Intervista ad Armando Punzo, regista e attore
per Fondazioni giugno 2019

Da trent’anni, nella casa di reclusione di Volterra è attiva la Compagnia della Fortezza, uno dei primi progetti italiani di teatro in carcere, che si concentra esclusivamente sul contenuto artistico dell’attività svolta (“l’arte per l’arte”), con la consapevolezza che questo porti anche risultati sul piano sociale. Anima di quest’esperienza è il drammaturgo Armando Punzo.

Cos’è la Compagnia della Fortezza?

La Compagnia della Fortezza è una compagnia teatrale che fa tournée in giro per tutti i teatri d’Italia. Il fatto che lavori in un carcere e che i suoi membri siano persone detenute non è il centro della questione. Il centro è il teatro, il carcere di Volterra è solo il contenitore in cui si realizza.

Come è partita quest’esperienza?

Io vengo dalla scuola del “teatro povero” del drammaturgo polacco Jerzy Grotowski. Volevo mettere alla prova quello che avevo imparato, mettendo su una mia compagnia. Sono arrivato a Volterra e qui l’incontro con il carcere è stato determinante. Non è un caso che questa esperienza sia partita proprio in Toscana, il primo stato al mondo ad abolire la pena di morte!

Che impatto ha avuto il teatro sul carcere?

Il teatro ha rivoluzionato il Carcere di Volterra. Prima era un luogo chiuso, che ospitava agenti e detenuti. Il teatro si è inserito come un intruso e ha cambiato completamente il modo di vivere al suo interno e i rapporti tra le persone che lo abitano. Perché il teatro ha portato con sé tutte le esigenze del teatro. Il teatro è la massima libertà che entra nel luogo di chiusura per eccellenza e lo rivoluziona.

L’esperienza trentennale della Compagnia della Fortezza ha influenzato il modo di approcciare questo tema negli altri istituti di pena?

Quando siamo partiti trent’anni fa questa era un’idea visionaria. È cresciuta perché ho incontrato nel mio percorso persone che hanno creduto in quest’idea, in primis l’allora direttore Renzo Graziani. Ora non c’è un carcere in Italia che non abbia un laboratorio teatrale. L’importante è tener sempre presente qual è l’obiettivo: fare un’attività ludica e ricreativa o fare teatro sul serio?

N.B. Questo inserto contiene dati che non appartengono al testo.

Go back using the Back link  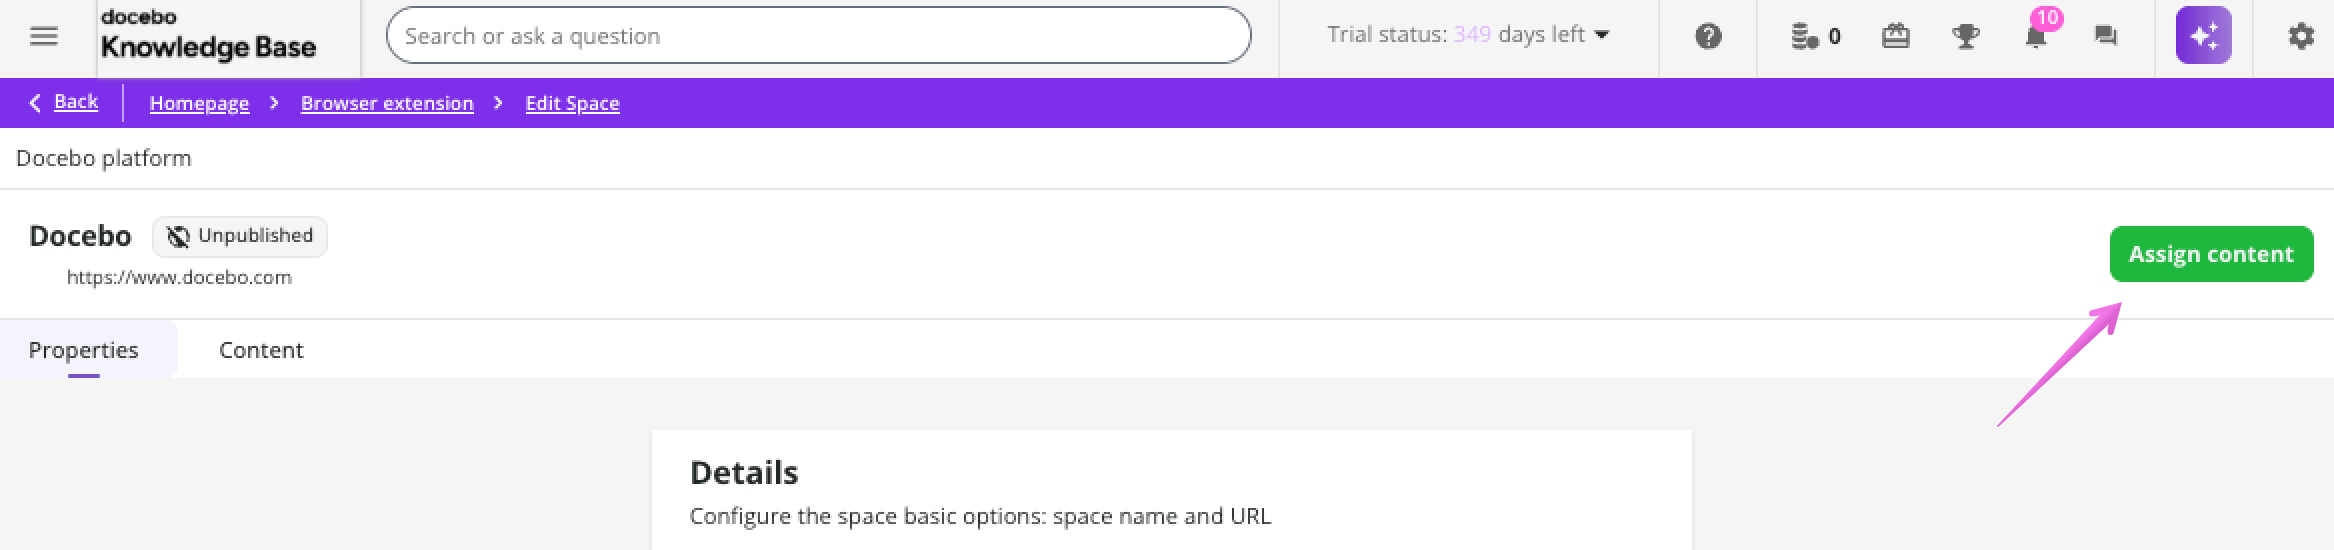75,102
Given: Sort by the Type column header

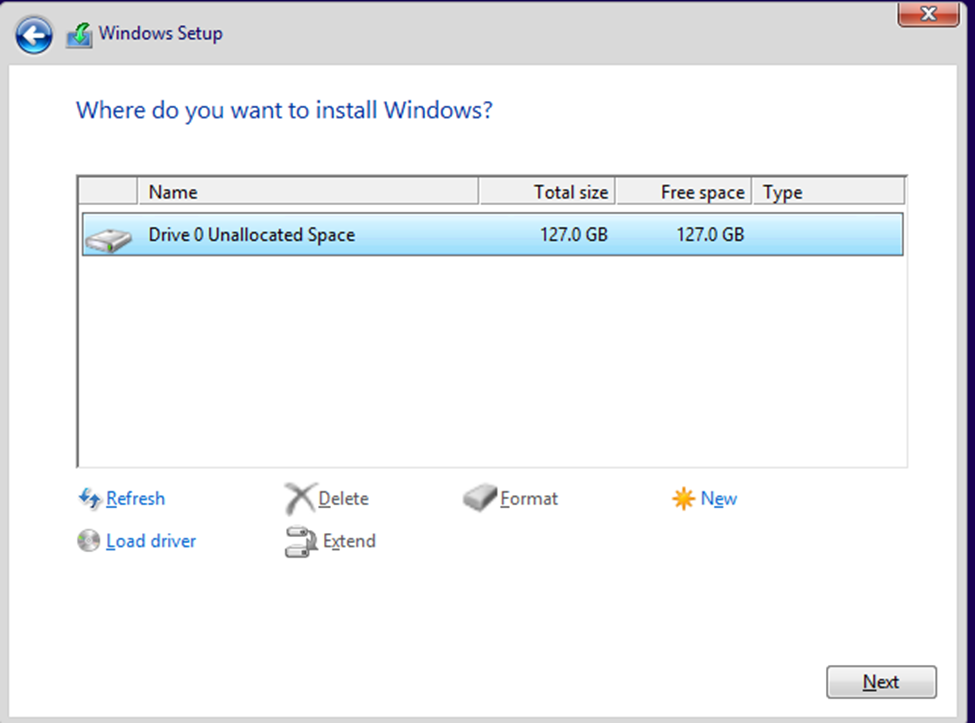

Inoltre, dallo scorso anno, grazie all’incontro con Acri e con un gruppo di Fondazioni, stiamo esportando il modello di Volterra in altre carceri italiane. Abbiamo dato vita al progetto Per Aspera ad Astra, con il quale facciamo formazione per compagnie teatrali in carcere. Siamo partiti in sei città, ma sono fiducioso che il progetto possa crescere nei prossimi anni.